Gashes disfigured the fabric, exposing glimpses of what should never be seen, that his eyes dared not look upon, averting his gaze before desecrating her sanctity.
Her face bore the marks of a brutal struggle, as if she’d endured a pugilist’s war.
One eye was nearly swollen shut, leaking rivulets of luminous blood that shimmered like quicksilver.
Her cracked and bruised lips bled freely, and cuts and gouges littered her face.

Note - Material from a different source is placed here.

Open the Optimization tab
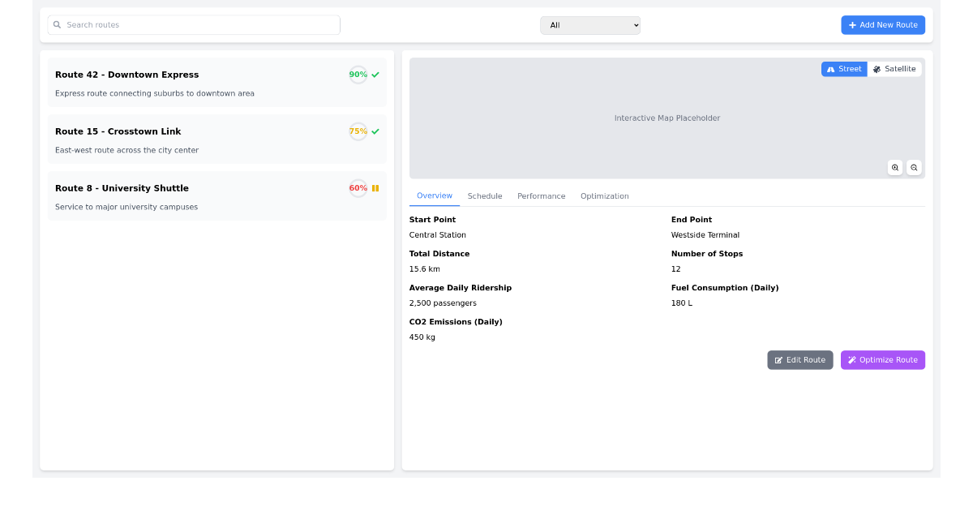This screenshot has width=973, height=511. tap(604, 195)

Her platinum-blond hair was matted with filth, hardened strands hanging loose.
She moved, and the air itself seemed to bow before her. With a flick of her fingertips, she redirected a fell bolt, its rancid green arc bending into a Hellspawn.
Another bolt followed, and she twisted, her twig-like legs spinning in a blur of impossible grace, redirecting the energy with a dancer’s precision.
“What happened, Spirit?” Angar asked, his voice cutting normally through the slowed time, infused with worry. “Are you okay?”